Gli antichi ghiacciai dell'Appennino parmense

Nelle montagne appenniniche hanno lasciato notevoli tracce i processi di modellamento avvenuti durante le glaciazioni che si sono avvicendate nel Pleistocene (800.000-10.000 anni fa), quando estese porzioni dell'emisfero settentrionale vennero rivestite dai ghiacci.
Delle quattro glaciazioni che interessarono la catena, le ultime due, denominate Riss e Würm dalle vallate alpine che ne conservano le forme piú significative, hanno lasciato memoria nelle montagne parmensi.
Del Riss, che ebbe luogo intorno a 200.000 anni fa, il Parco  custodisce la sola testimonianza certa dell'Appennino settentrionale: la coltre di depositi morenici, i sedimenti eterogenei e disorganizzati trasportati dalle masse glaciali e poi abbandonati al loro ritiro, che ricopre il piano sommitale del Monte Navert verso Pian del Freddo e sino a Groppo Fosco.

Una straordinaria evidenza in tutto il crinale parmense orientale hanno invece le forme scavate dai ghiacci e i depositi morenici del Würm.
Tutti gli specchi d'acqua che punteggiano queste montagne occupano il fondo di depressioni (circhi glaciali) scavate dai ghiacci nel periodo würmiano, spesso sbarrate dai tipici cordoni morenici.

Il più imponente era il ghiacciaio che scendeva lungo la valle del Parma, alimentato dalle lingue dei tre rami che oggi ne formano la testata. Nei pressi del crinale il ghiacciaio riceveva il contributo della testata della valle del Cedra, raggiungendo un'ampiezza complessiva di quasi 25 km quadrati (il piú grande apparato glaciale di tutto l'Appennino settentrionale).

**Materiale di partenza:**

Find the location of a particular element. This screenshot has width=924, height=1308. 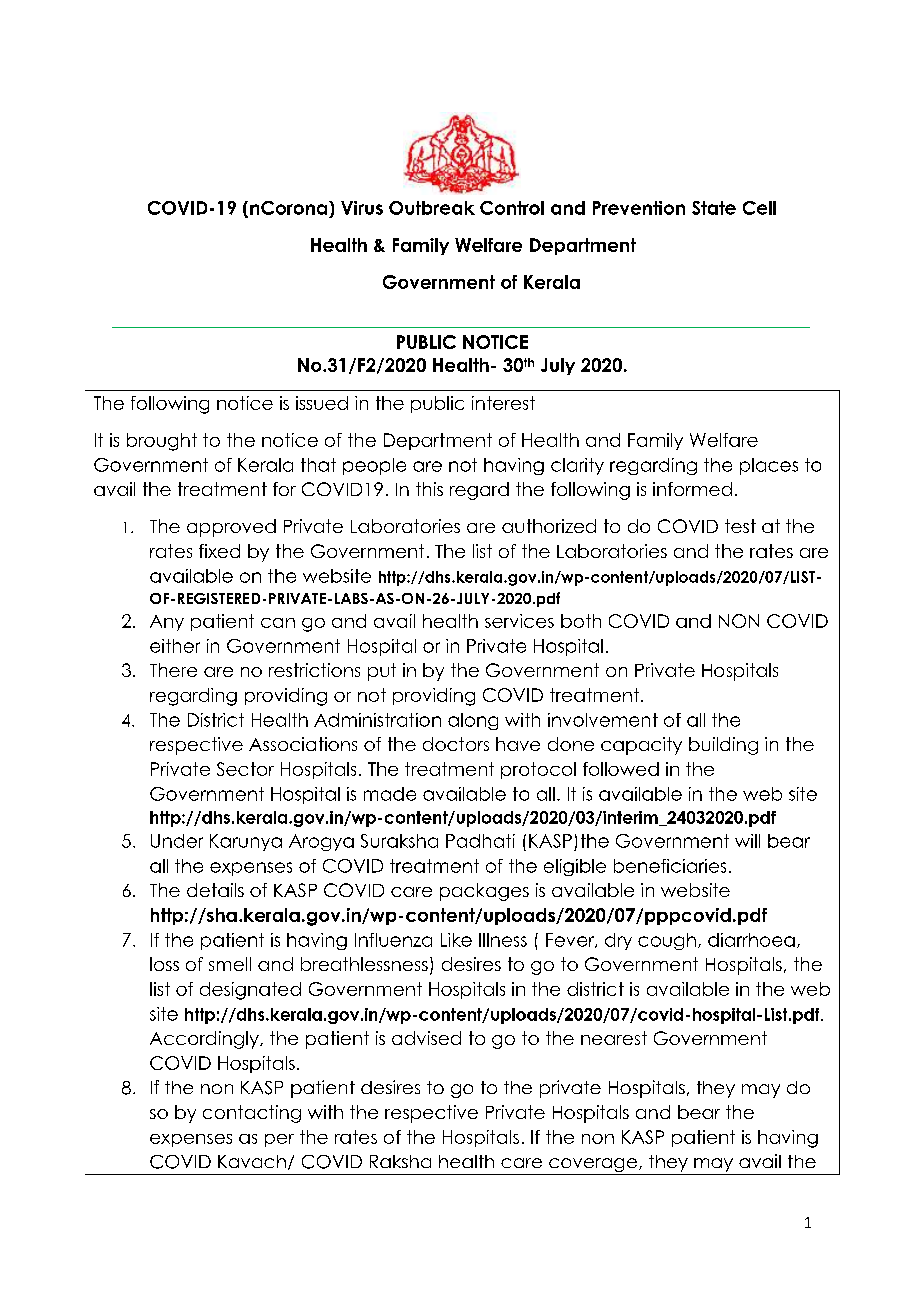

this is located at coordinates (429, 489).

**Consegne dell'esercizio:**
- 1) Riformuli in forma di elenco il paragrafo del testo sugli antichi ghiacciai parmensi che inizia con «Il più imponente era il ghiacciaio», conservandone i fatti principali.
- 2) Prosegua il testo sugli antichi ghiacciai dell'Appennino parmense dopo l'ultima frase riportata.

**Risposte alle consegne:**
- 1)
- Il ghiacciaio più imponente scendeva lungo la valle del Parma.
- Era alimentato dalle lingue dei tre rami che oggi formano la testata della valle.
- Nei pressi del crinale riceveva anche il contributo della testata della valle del Cedra.
- Raggiungeva un'ampiezza complessiva di quasi 25 km quadrati ed era il più grande apparato glaciale di tutto l'Appennino settentrionale.

- 2)
Anche il ghiacciaio della valle del Cedra raggiunse uno sviluppo notevole: dalle zone di alimentazione tra i monti Sillara e Malpasso, la lingua principale scendeva spingendosi sino all'altezza di Monchio, dove sono localizzati i depositi morenici piú bassi lasciati dalla glaciazione würmiana.


Il Flysch di Monte Caio

Sulle spettacolari pendici di Monte Navert (1657 m s.l.m.) e sul Monte Caio (1584 m s.l.m.) affiora una formazione rocciosa che prende il nome proprio da quest'ultimo massiccio montuoso: il Flysch di Monte Caio.

Il Flysch è caratterizzato da chiari strati calcarei e calcareo-marnosi, alternati a strati marnoso-argillosi più sottili di colore scuro.

Questo fenomeno è legato a frane sottomarine avvenute tra il Cretaceo superiore e l'Eocene (90-45 milioni di anni fa) su fondali marini profondi, quando era ancora in atto la chiusura dell'Oceano Ligure e ben prima del sollevamento della catena appenninica.

Il Flysch di Monte Caio appartiene a un gruppo di successioni denominate "flysch ad elmintoidi" per la presenza, all'interno degli strati, delle tracce fossili lasciate dall' Helminthoidea labirintica un organismo che si muoveva alla ricerca di cibo sui fangosi fondali marini secondo sistematiche traiettorie ricurve. 


Le arenarie del crinale

Il crinale appennino principale, che nella zona sommatale è tutelato dal Parco Nazionale dell'Appennino Tosco Emiliano, dista poche centinaia di metri dai confini meridionali del Parco Regionale.

Il crinale ha un profilo decisamente asimmetrico, in gran parte dovuto alla diversa giacitura degli strati rocciosi nei due versanti.
Il versante toscano é scosceso e a tratti impressionante per le pareti che paiono come tagliate negli strati arenacei, mentre quello emiliano é decisamente meno acclive e sui pendii che tendono a disporsi lungo le superfici di strato si sono prodotte, e poi conservate, le piú belle morfologie glaciali di tutto l'Appennino settentrionale.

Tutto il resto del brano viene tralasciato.